MATERIAL TO PROCESS section start
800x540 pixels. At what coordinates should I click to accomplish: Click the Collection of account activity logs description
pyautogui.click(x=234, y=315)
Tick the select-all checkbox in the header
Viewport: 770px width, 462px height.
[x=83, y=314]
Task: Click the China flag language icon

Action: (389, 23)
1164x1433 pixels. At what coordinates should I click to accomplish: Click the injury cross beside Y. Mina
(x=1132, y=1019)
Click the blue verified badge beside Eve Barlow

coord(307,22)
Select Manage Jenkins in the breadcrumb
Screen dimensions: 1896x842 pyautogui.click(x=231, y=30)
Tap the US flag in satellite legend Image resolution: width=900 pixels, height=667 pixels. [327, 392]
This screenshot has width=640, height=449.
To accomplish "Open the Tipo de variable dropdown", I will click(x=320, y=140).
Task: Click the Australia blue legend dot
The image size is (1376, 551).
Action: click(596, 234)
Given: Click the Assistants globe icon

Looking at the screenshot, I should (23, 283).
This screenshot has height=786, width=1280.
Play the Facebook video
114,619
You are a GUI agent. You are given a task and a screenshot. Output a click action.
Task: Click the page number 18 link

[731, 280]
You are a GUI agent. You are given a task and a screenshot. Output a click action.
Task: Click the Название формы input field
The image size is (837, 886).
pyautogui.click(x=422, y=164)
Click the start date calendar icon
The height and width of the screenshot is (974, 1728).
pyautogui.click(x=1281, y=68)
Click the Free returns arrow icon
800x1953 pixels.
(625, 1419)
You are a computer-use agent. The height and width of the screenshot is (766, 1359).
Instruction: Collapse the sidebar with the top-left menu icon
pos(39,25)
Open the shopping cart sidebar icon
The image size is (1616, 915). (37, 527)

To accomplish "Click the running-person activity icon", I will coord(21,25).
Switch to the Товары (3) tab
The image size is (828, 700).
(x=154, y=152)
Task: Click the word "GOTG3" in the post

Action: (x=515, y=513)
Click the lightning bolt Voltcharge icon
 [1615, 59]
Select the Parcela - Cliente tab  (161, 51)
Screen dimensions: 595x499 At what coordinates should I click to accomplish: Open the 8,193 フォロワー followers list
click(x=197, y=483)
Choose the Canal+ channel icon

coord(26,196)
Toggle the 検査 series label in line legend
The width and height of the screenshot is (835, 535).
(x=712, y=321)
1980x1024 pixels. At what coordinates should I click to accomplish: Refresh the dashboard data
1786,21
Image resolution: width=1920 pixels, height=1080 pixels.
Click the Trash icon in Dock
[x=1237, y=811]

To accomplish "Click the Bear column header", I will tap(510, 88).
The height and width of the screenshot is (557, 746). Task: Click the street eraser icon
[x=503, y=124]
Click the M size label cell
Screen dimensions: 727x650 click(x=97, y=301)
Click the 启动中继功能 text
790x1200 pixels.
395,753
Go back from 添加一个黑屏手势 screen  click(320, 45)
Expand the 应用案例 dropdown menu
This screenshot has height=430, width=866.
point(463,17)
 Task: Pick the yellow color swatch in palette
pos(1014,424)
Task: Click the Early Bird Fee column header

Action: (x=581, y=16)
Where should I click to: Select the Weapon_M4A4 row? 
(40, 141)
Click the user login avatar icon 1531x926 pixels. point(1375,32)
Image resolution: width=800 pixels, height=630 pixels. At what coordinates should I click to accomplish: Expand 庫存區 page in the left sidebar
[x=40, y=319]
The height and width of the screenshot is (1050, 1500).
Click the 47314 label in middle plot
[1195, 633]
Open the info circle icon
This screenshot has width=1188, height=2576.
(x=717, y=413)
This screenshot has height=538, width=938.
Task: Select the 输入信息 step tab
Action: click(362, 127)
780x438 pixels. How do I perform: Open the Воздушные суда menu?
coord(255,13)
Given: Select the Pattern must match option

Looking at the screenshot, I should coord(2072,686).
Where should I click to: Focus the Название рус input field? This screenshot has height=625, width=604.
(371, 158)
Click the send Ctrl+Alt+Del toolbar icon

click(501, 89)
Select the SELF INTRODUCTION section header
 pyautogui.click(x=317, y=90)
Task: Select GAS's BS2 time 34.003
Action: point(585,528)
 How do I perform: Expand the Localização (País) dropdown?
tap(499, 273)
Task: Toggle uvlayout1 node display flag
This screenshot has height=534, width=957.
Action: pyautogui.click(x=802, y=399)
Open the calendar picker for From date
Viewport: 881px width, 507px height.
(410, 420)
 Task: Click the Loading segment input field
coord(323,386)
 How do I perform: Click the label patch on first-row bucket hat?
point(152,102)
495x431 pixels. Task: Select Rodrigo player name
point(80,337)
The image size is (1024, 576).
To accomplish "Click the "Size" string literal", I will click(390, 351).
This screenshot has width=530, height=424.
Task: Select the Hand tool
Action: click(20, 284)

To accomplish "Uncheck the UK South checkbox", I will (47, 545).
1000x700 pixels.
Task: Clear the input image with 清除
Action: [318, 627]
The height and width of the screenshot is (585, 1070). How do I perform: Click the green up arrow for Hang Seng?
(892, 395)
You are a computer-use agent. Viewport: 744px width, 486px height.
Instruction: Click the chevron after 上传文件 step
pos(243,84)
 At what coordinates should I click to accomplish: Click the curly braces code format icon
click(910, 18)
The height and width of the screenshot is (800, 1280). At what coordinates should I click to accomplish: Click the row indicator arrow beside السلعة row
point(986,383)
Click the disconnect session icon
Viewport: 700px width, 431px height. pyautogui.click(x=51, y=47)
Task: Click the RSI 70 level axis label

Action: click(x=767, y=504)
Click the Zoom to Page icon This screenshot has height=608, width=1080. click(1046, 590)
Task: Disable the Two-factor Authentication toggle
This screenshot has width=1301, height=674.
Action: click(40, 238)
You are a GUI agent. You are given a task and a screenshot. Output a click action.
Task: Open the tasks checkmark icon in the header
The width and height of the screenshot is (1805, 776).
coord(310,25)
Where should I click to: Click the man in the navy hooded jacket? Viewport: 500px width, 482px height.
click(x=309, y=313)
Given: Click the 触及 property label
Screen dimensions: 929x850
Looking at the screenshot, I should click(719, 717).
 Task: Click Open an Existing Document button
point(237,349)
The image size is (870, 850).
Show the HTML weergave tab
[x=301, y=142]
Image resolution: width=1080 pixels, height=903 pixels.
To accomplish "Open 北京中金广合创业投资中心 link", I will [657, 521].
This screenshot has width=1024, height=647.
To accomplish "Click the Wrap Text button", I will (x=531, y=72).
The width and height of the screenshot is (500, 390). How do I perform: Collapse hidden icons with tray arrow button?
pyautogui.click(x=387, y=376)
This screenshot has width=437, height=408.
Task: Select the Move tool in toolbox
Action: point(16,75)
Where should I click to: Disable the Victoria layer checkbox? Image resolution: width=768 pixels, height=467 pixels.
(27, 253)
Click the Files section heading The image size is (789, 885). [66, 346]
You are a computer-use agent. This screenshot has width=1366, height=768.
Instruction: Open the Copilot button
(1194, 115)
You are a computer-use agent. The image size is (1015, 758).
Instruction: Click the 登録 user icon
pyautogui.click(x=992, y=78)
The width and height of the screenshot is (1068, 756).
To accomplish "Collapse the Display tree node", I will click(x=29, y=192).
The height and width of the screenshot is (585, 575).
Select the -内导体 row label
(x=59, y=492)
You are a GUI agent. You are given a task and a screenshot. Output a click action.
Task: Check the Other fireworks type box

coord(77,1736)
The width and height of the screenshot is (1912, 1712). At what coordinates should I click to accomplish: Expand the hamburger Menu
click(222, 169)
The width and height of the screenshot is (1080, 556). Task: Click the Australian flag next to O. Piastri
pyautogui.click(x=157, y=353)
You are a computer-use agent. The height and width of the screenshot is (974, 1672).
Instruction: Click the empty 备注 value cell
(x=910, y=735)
MATERIAL TO PROCESS section end
The whole block of entries above should be repeated exactly.

RESPONSE TO THE EXERCISE:
800x540 pixels. At what coordinates should I click to accomplish: Click the Collection of account activity logs description
pyautogui.click(x=234, y=315)
Tick the select-all checkbox in the header
Viewport: 770px width, 462px height.
[x=83, y=314]
Task: Click the China flag language icon

Action: (389, 23)
1164x1433 pixels. At what coordinates should I click to accomplish: Click the injury cross beside Y. Mina
(x=1132, y=1019)
Click the blue verified badge beside Eve Barlow

coord(307,22)
Select Manage Jenkins in the breadcrumb
Screen dimensions: 1896x842 pyautogui.click(x=231, y=30)
Tap the US flag in satellite legend Image resolution: width=900 pixels, height=667 pixels. [327, 392]
This screenshot has width=640, height=449.
To accomplish "Open the Tipo de variable dropdown", I will click(x=320, y=140).
Task: Click the Australia blue legend dot
The image size is (1376, 551).
Action: click(596, 234)
Given: Click the Assistants globe icon

Looking at the screenshot, I should (23, 283).
This screenshot has height=786, width=1280.
Play the Facebook video
114,619
You are a GUI agent. You are given a task and a screenshot. Output a click action.
Task: Click the page number 18 link

[731, 280]
You are a GUI agent. You are given a task and a screenshot. Output a click action.
Task: Click the Название формы input field
The image size is (837, 886).
pyautogui.click(x=422, y=164)
Click the start date calendar icon
The height and width of the screenshot is (974, 1728).
pyautogui.click(x=1281, y=68)
Click the Free returns arrow icon
800x1953 pixels.
(625, 1419)
You are a computer-use agent. The height and width of the screenshot is (766, 1359).
Instruction: Collapse the sidebar with the top-left menu icon
pos(39,25)
Open the shopping cart sidebar icon
The image size is (1616, 915). (37, 527)

To accomplish "Click the running-person activity icon", I will coord(21,25).
Switch to the Товары (3) tab
The image size is (828, 700).
(x=154, y=152)
Task: Click the word "GOTG3" in the post

Action: (x=515, y=513)
Click the lightning bolt Voltcharge icon
 [1615, 59]
Select the Parcela - Cliente tab  (161, 51)
Screen dimensions: 595x499 At what coordinates should I click to accomplish: Open the 8,193 フォロワー followers list
click(x=197, y=483)
Choose the Canal+ channel icon

coord(26,196)
Toggle the 検査 series label in line legend
The width and height of the screenshot is (835, 535).
(x=712, y=321)
1980x1024 pixels. At what coordinates should I click to accomplish: Refresh the dashboard data
1786,21
Image resolution: width=1920 pixels, height=1080 pixels.
Click the Trash icon in Dock
[x=1237, y=811]

To accomplish "Click the Bear column header", I will tap(510, 88).
The height and width of the screenshot is (557, 746). Task: Click the street eraser icon
[x=503, y=124]
Click the M size label cell
Screen dimensions: 727x650 click(x=97, y=301)
Click the 启动中继功能 text
790x1200 pixels.
395,753
Go back from 添加一个黑屏手势 screen  click(320, 45)
Expand the 应用案例 dropdown menu
This screenshot has height=430, width=866.
point(463,17)
 Task: Pick the yellow color swatch in palette
pos(1014,424)
Task: Click the Early Bird Fee column header

Action: (x=581, y=16)
Where should I click to: Select the Weapon_M4A4 row? 
(40, 141)
Click the user login avatar icon 1531x926 pixels. point(1375,32)
Image resolution: width=800 pixels, height=630 pixels. At what coordinates should I click to accomplish: Expand 庫存區 page in the left sidebar
[x=40, y=319]
The height and width of the screenshot is (1050, 1500).
Click the 47314 label in middle plot
[1195, 633]
Open the info circle icon
This screenshot has width=1188, height=2576.
(x=717, y=413)
This screenshot has height=538, width=938.
Task: Select the 输入信息 step tab
Action: click(362, 127)
780x438 pixels. How do I perform: Open the Воздушные суда menu?
coord(255,13)
Given: Select the Pattern must match option

Looking at the screenshot, I should coord(2072,686).
Where should I click to: Focus the Название рус input field? This screenshot has height=625, width=604.
(371, 158)
Click the send Ctrl+Alt+Del toolbar icon

click(501, 89)
Select the SELF INTRODUCTION section header
 pyautogui.click(x=317, y=90)
Task: Select GAS's BS2 time 34.003
Action: point(585,528)
 How do I perform: Expand the Localização (País) dropdown?
tap(499, 273)
Task: Toggle uvlayout1 node display flag
This screenshot has height=534, width=957.
Action: pyautogui.click(x=802, y=399)
Open the calendar picker for From date
Viewport: 881px width, 507px height.
(410, 420)
 Task: Click the Loading segment input field
coord(323,386)
 How do I perform: Click the label patch on first-row bucket hat?
point(152,102)
495x431 pixels. Task: Select Rodrigo player name
point(80,337)
The image size is (1024, 576).
To accomplish "Click the "Size" string literal", I will click(390, 351).
This screenshot has width=530, height=424.
Task: Select the Hand tool
Action: click(20, 284)

To accomplish "Uncheck the UK South checkbox", I will (47, 545).
1000x700 pixels.
Task: Clear the input image with 清除
Action: [318, 627]
The height and width of the screenshot is (585, 1070). How do I perform: Click the green up arrow for Hang Seng?
(892, 395)
You are a computer-use agent. Viewport: 744px width, 486px height.
Instruction: Click the chevron after 上传文件 step
pos(243,84)
 At what coordinates should I click to accomplish: Click the curly braces code format icon
click(910, 18)
The height and width of the screenshot is (800, 1280). At what coordinates should I click to accomplish: Click the row indicator arrow beside السلعة row
point(986,383)
Click the disconnect session icon
Viewport: 700px width, 431px height. pyautogui.click(x=51, y=47)
Task: Click the RSI 70 level axis label

Action: click(x=767, y=504)
Click the Zoom to Page icon This screenshot has height=608, width=1080. click(1046, 590)
Task: Disable the Two-factor Authentication toggle
This screenshot has width=1301, height=674.
Action: click(40, 238)
You are a GUI agent. You are given a task and a screenshot. Output a click action.
Task: Open the tasks checkmark icon in the header
The width and height of the screenshot is (1805, 776).
coord(310,25)
Where should I click to: Click the man in the navy hooded jacket? Viewport: 500px width, 482px height.
click(x=309, y=313)
Given: Click the 触及 property label
Screen dimensions: 929x850
Looking at the screenshot, I should click(719, 717).
 Task: Click Open an Existing Document button
point(237,349)
The image size is (870, 850).
Show the HTML weergave tab
[x=301, y=142]
Image resolution: width=1080 pixels, height=903 pixels.
To accomplish "Open 北京中金广合创业投资中心 link", I will [657, 521].
This screenshot has width=1024, height=647.
To accomplish "Click the Wrap Text button", I will (x=531, y=72).
The width and height of the screenshot is (500, 390). How do I perform: Collapse hidden icons with tray arrow button?
pyautogui.click(x=387, y=376)
This screenshot has width=437, height=408.
Task: Select the Move tool in toolbox
Action: point(16,75)
Where should I click to: Disable the Victoria layer checkbox? Image resolution: width=768 pixels, height=467 pixels.
(27, 253)
Click the Files section heading The image size is (789, 885). [66, 346]
You are a computer-use agent. This screenshot has width=1366, height=768.
Instruction: Open the Copilot button
(1194, 115)
You are a computer-use agent. The image size is (1015, 758).
Instruction: Click the 登録 user icon
pyautogui.click(x=992, y=78)
The width and height of the screenshot is (1068, 756).
To accomplish "Collapse the Display tree node", I will click(x=29, y=192).
The height and width of the screenshot is (585, 575).
Select the -内导体 row label
(x=59, y=492)
You are a GUI agent. You are given a task and a screenshot. Output a click action.
Task: Check the Other fireworks type box

coord(77,1736)
The width and height of the screenshot is (1912, 1712). At what coordinates should I click to accomplish: Expand the hamburger Menu
click(222, 169)
The width and height of the screenshot is (1080, 556). Task: Click the Australian flag next to O. Piastri
pyautogui.click(x=157, y=353)
You are a computer-use agent. The height and width of the screenshot is (974, 1672).
Instruction: Click the empty 备注 value cell
(x=910, y=735)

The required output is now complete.